▶ _Aim_:
Count the lines below that contain the string "icon", and reply with that number alone.

▶ _Data in this exercise_:
####################

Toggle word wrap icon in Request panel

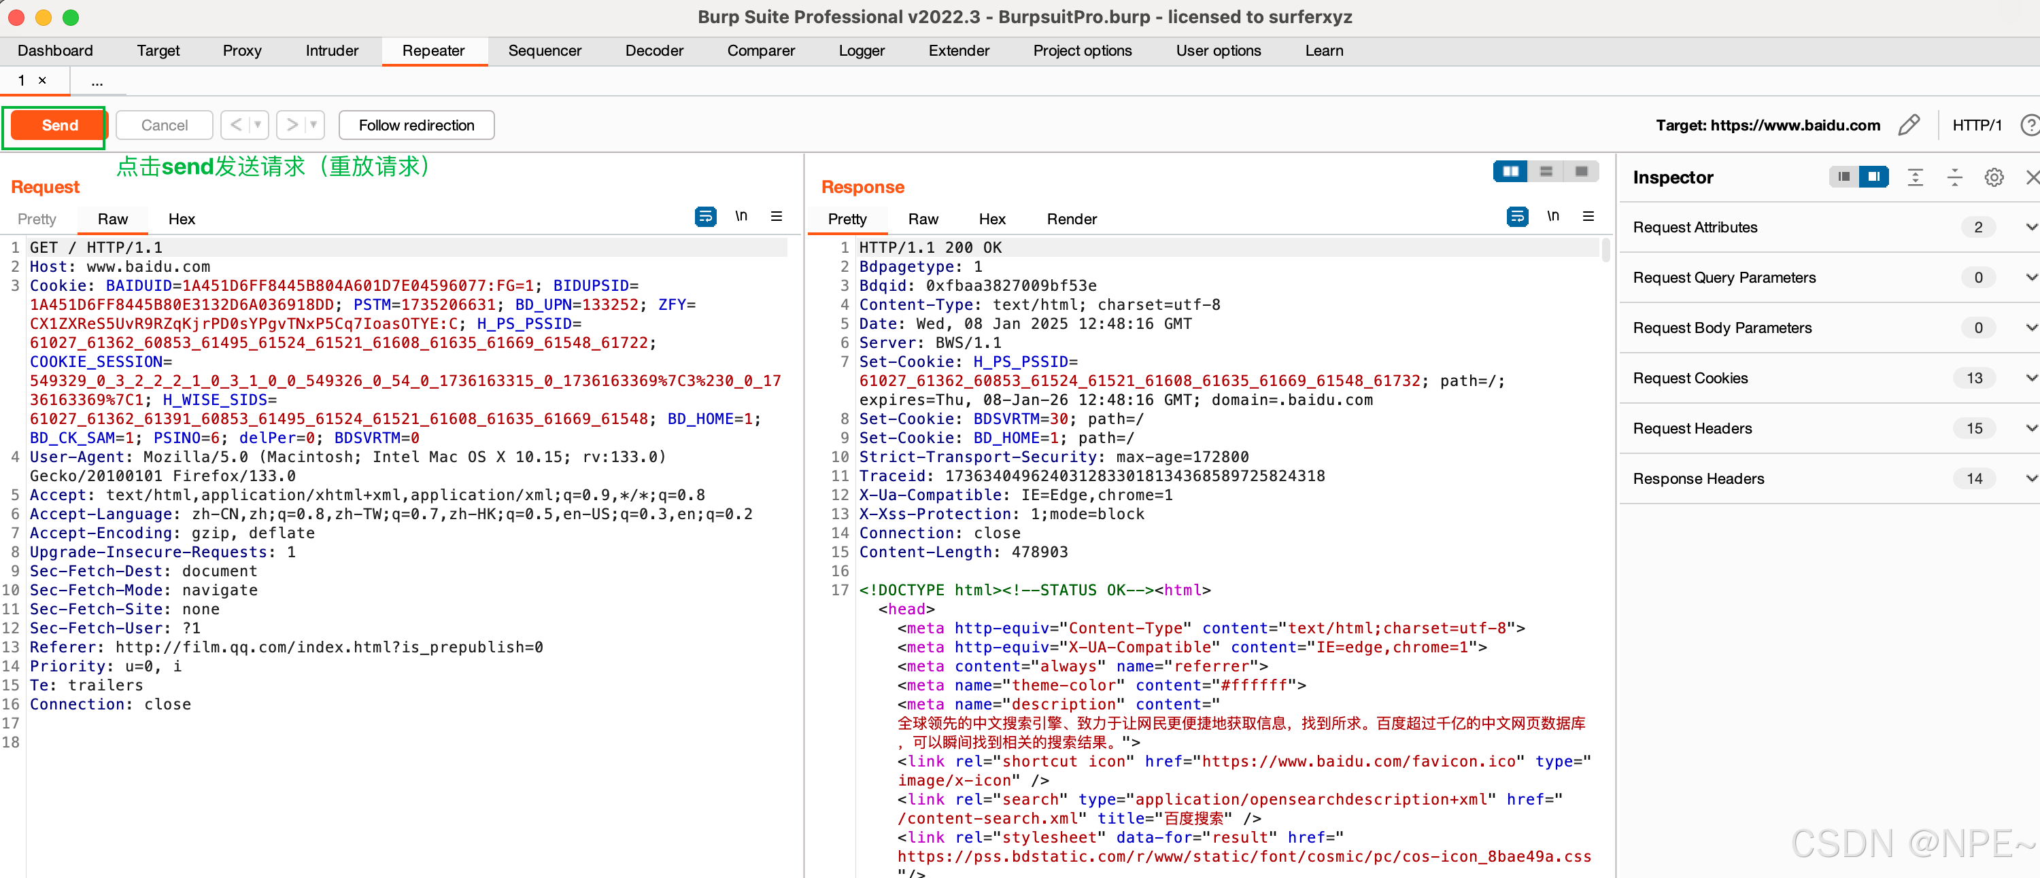[x=705, y=217]
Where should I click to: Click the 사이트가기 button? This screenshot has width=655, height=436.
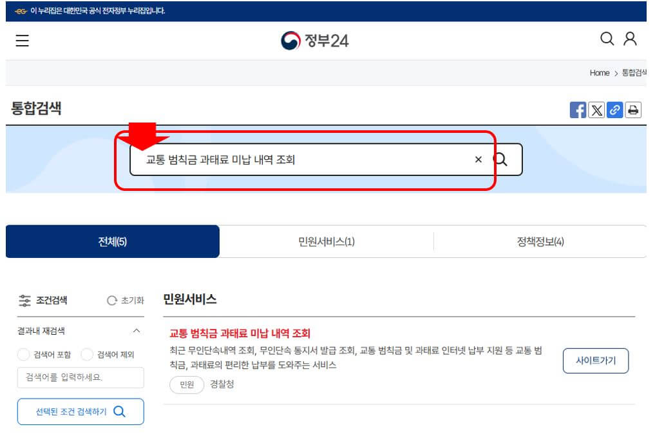pyautogui.click(x=596, y=361)
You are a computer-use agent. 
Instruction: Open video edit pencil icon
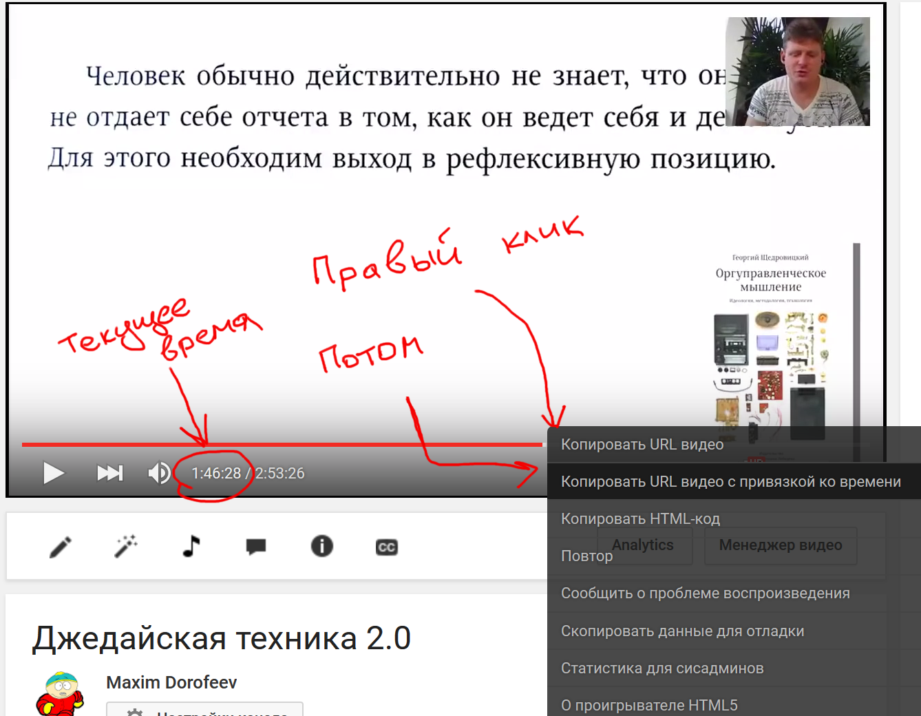[61, 547]
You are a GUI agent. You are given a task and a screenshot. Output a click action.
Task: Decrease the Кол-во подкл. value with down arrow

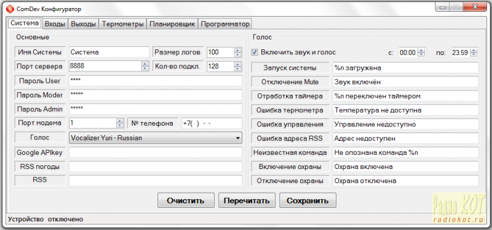(238, 68)
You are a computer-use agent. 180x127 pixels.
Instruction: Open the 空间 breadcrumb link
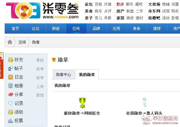22,42
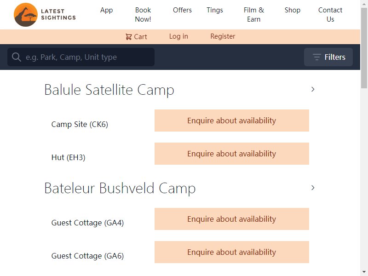Go to Book Now! page
This screenshot has width=368, height=276.
coord(143,15)
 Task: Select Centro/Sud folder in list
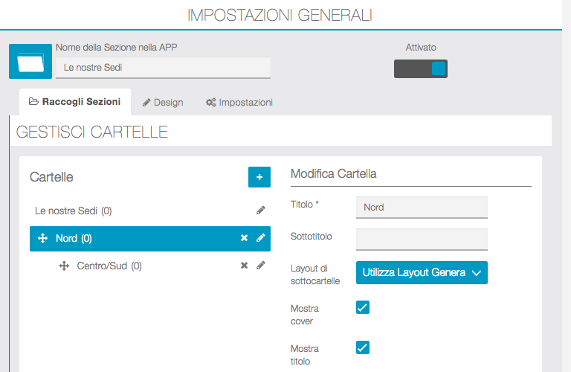(x=109, y=266)
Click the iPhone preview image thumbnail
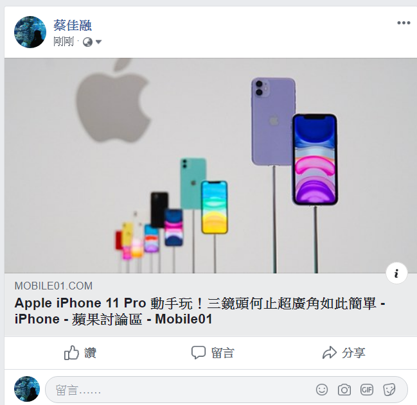The width and height of the screenshot is (417, 405). coord(210,166)
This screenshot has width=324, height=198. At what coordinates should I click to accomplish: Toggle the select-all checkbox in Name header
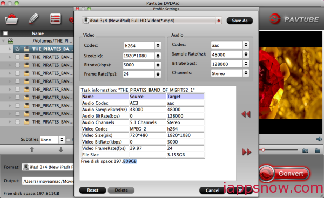5,33
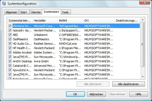This screenshot has width=152, height=101.
Task: Toggle the AntiVir Desktop checkbox
Action: click(10, 61)
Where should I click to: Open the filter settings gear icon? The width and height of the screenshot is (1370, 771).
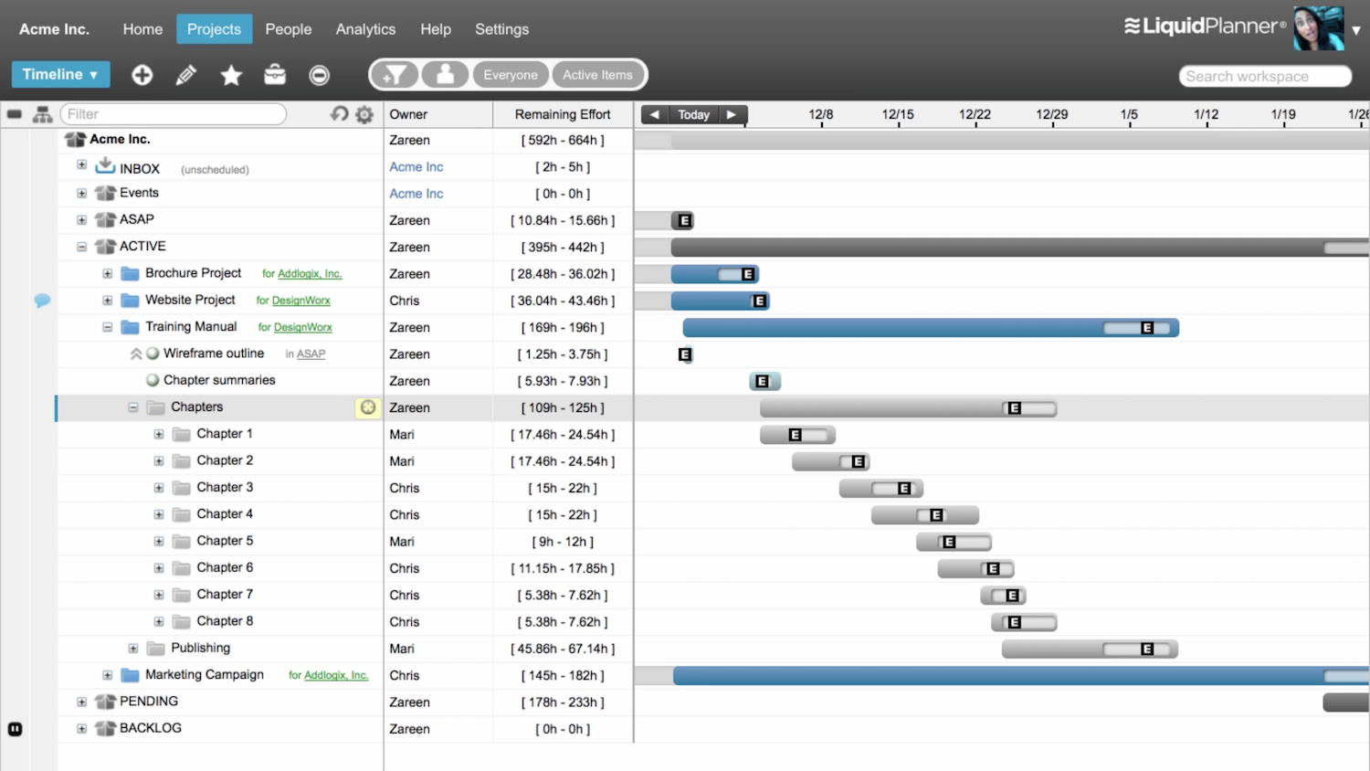point(364,113)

####################

▶ _Output below_:
3